_PROVIDED PASSAGE_
★ ★ ★ ★ ★ ★ ★
Over time, the vampiric practice of neck-biting has been reinterpreted as a sexual act. The fact that Let the Right One In’s vampire is physically a twelve-year-old girl, makes that act a rather chilling (and highly exaggerated) portrait of adolescent monstrosity. When her middle-aged servant Hakan fails to bring Eli her sustenance, she is forced to hunt for herself, and, in a rather startling scene, hunts down and kills a jogger with snarling ferocity. While it’s rather ridiculous to think of an actual child doing these things, placing a vampire into the body of a young girl is an excellent subversion of both childhood and vampirism.
Most modern depictions of vampirism depict the “disease” as attractive, sexy, and cool. Let the Right One In turns this completely on its head, making vampirism a stigma akin to AIDS (interestingly, they both are contracted through blood transfusion). Late into the film, Eli bites and infects a woman, Virginia, with vampirism, and she shame leads to her to request an assisted suicide: having her drapes opened so sunlight can destroy her. The film almost intentionally avoids showing too much mourning by her lover, who briefly attempts to make amends with her for an earlier argument, but does not spend too much time in anguish over Virginia’s death. He even seems somewhat disgusted by what she had become. The way the scene is handled suggests a fairly rigid conservatism in the town, and when juxtaposed with the romance between Eli and Oskar and Eli’s vampirism, creates a more defiant antagonistic attitude toward them, and their “monstrosities”, in the world the film inhabits.
Let the Right One In follows the vampire narrative’s tropes and adheres to the framework of the narrative fairly well in terms of themes and ideas, but completely rips out the meat of those and refits them to work with adolescents. Eli has that controlling sexuality and the sexual act of biting, but also falls into childhood-esque affection for Oskar. The combination of the adolescent form, the vampiric sexuality, and monstrous, violent acts that are shared by other children in the film make for a disturbing and unique vision of the vampire.
★ ★ ★ ★ ★ ★ ★
Stored data

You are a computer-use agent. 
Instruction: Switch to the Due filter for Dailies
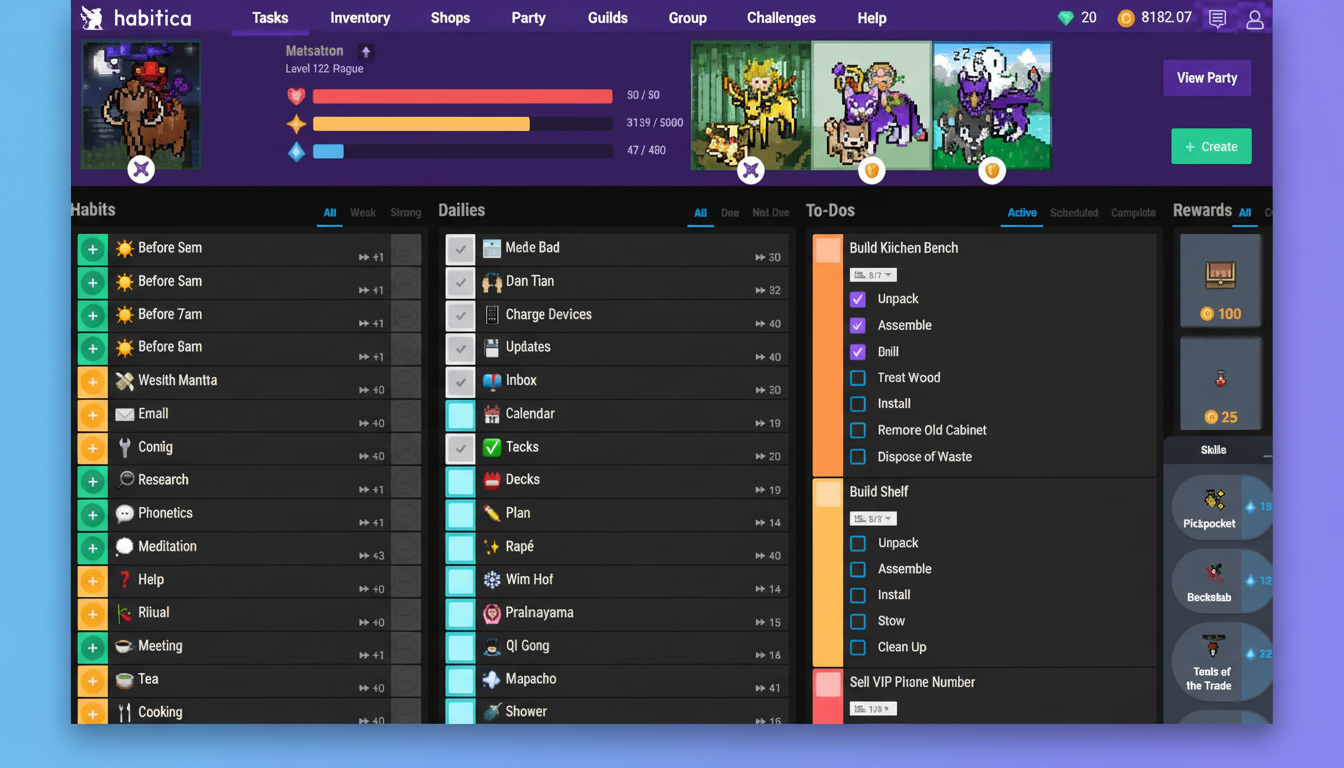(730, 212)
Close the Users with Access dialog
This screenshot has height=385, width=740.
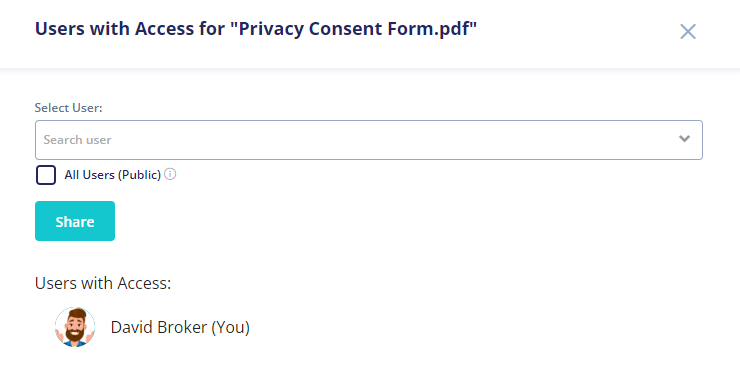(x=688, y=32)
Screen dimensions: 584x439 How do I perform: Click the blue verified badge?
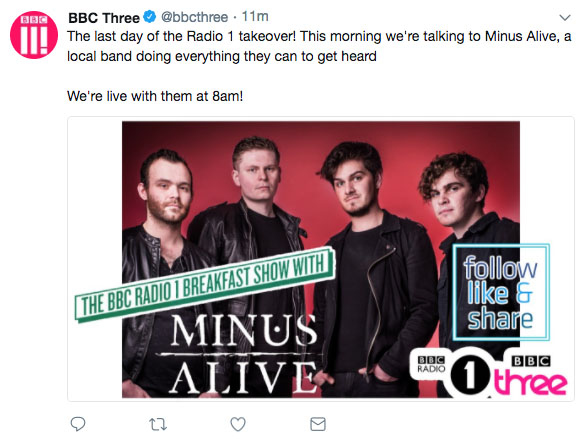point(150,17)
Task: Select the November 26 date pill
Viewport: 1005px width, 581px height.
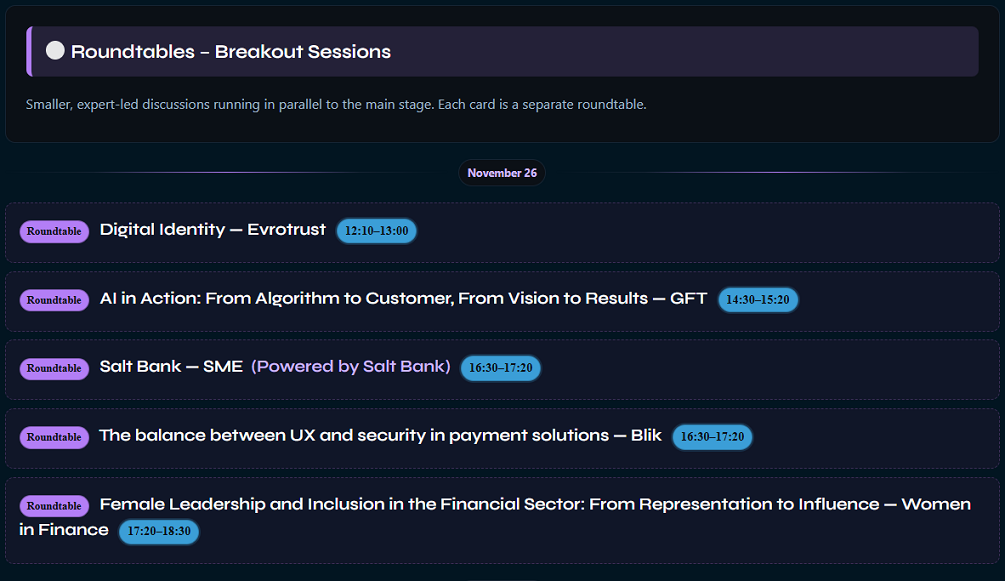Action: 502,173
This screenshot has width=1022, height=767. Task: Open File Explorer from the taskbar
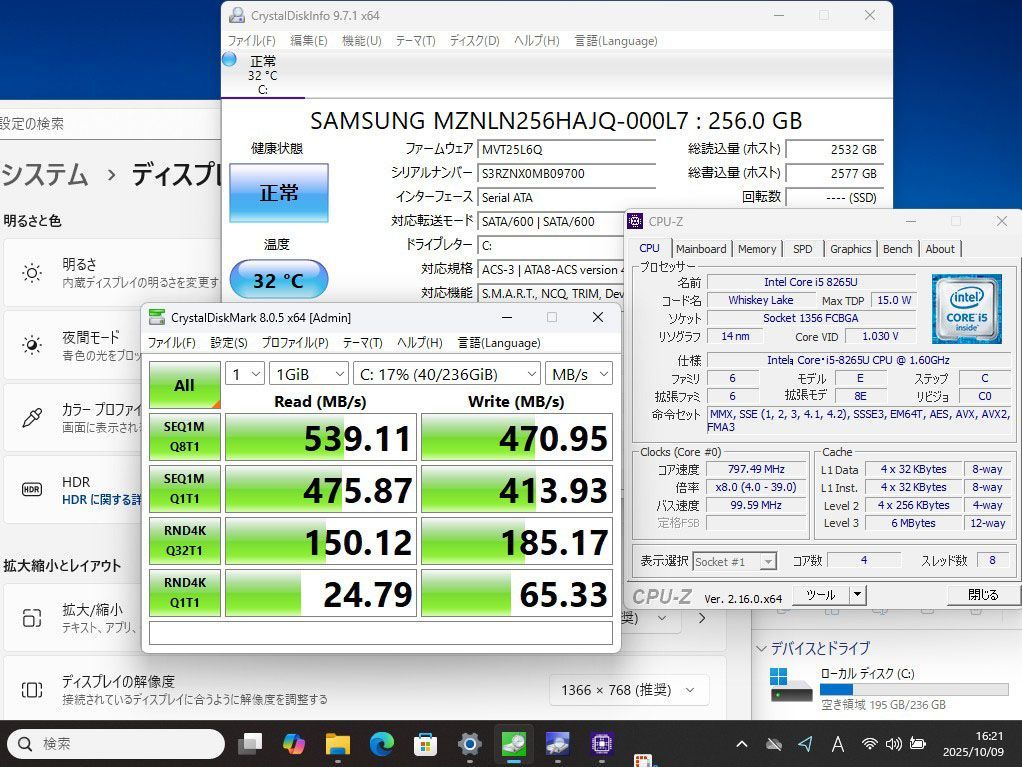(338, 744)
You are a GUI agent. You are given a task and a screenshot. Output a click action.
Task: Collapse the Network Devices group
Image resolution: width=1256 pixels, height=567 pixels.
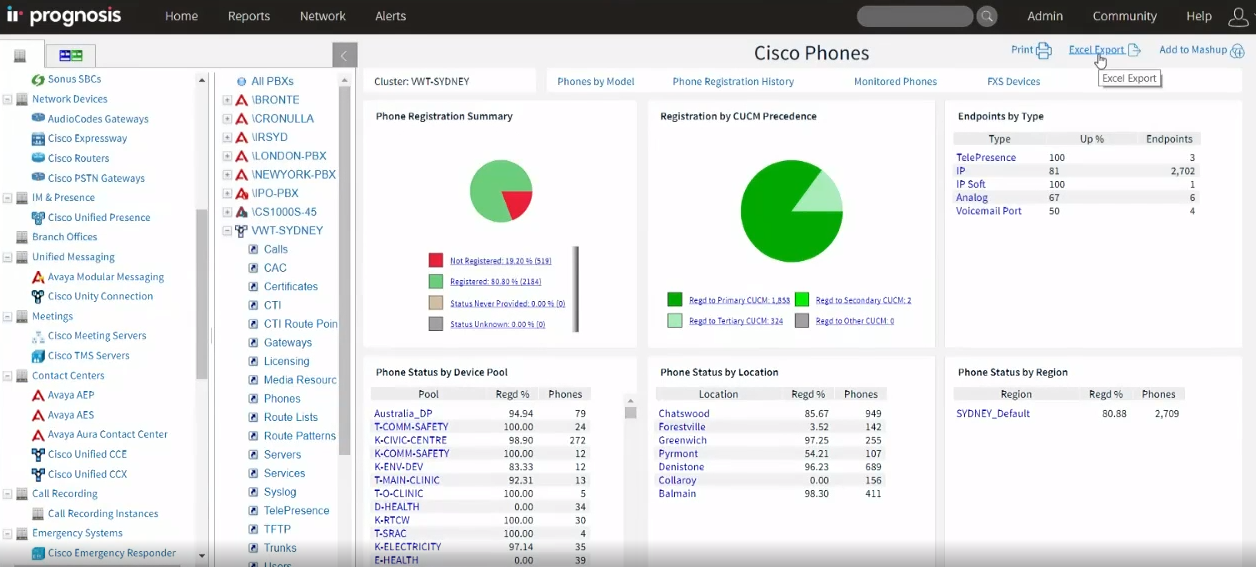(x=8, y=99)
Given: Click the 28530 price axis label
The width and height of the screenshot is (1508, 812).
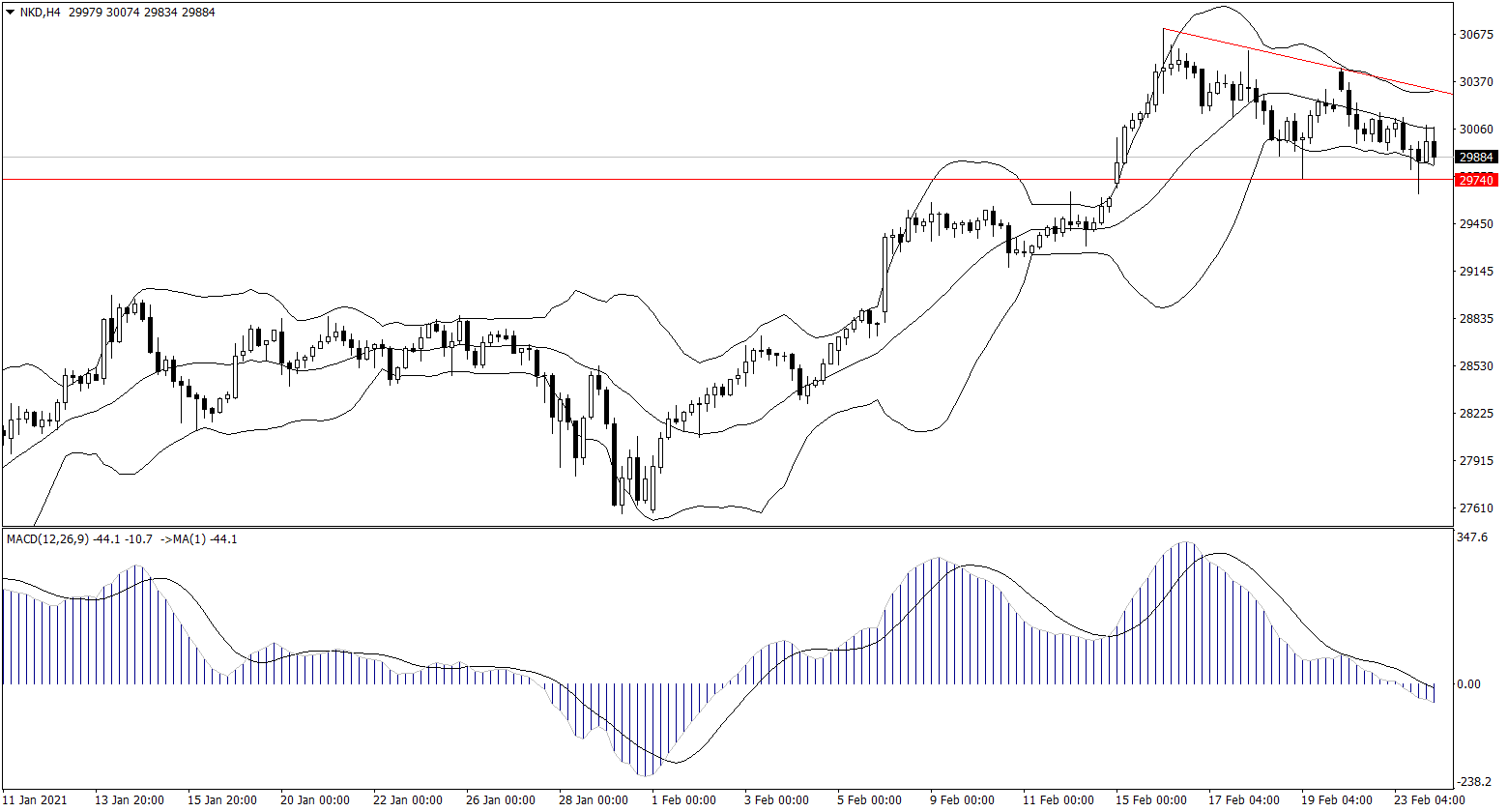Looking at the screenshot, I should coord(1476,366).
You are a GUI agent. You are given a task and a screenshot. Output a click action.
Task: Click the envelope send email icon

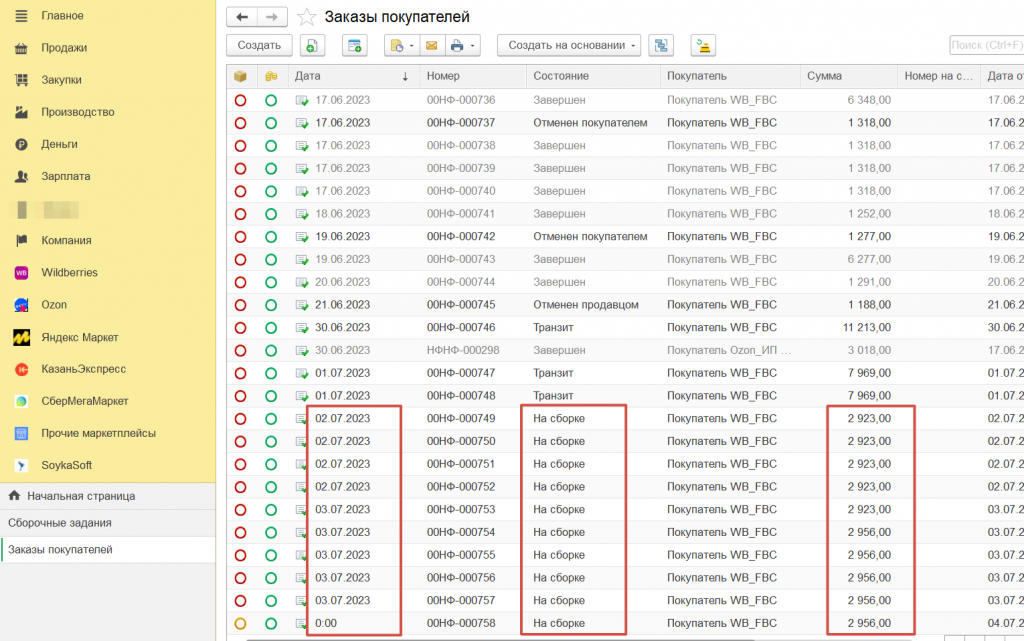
★ ★ ★ ★ ★ ★ ★
_TASKS AND EXERCISES_
• a. Can you repeat everything in the Let the Right One In essay from "Let the Right One In follows" down to "of the vampire."?
• b. Which characters does the Let the Right One In essay mention by name?

_SOLVED PROBLEMS_
• a.
Let the Right One In follows the vampire narrative’s tropes and adheres to the framework of the narrative fairly well in terms of themes and ideas, but completely rips out the meat of those and refits them to work with adolescents. Eli has that controlling sexuality and the sexual act of biting, but also falls into childhood-esque affection for Oskar. The combination of the adolescent form, the vampiric sexuality, and monstrous, violent acts that are shared by other children in the film make for a disturbing and unique vision of the vampire.

• b. Eli, Hakan, Virginia, Oskar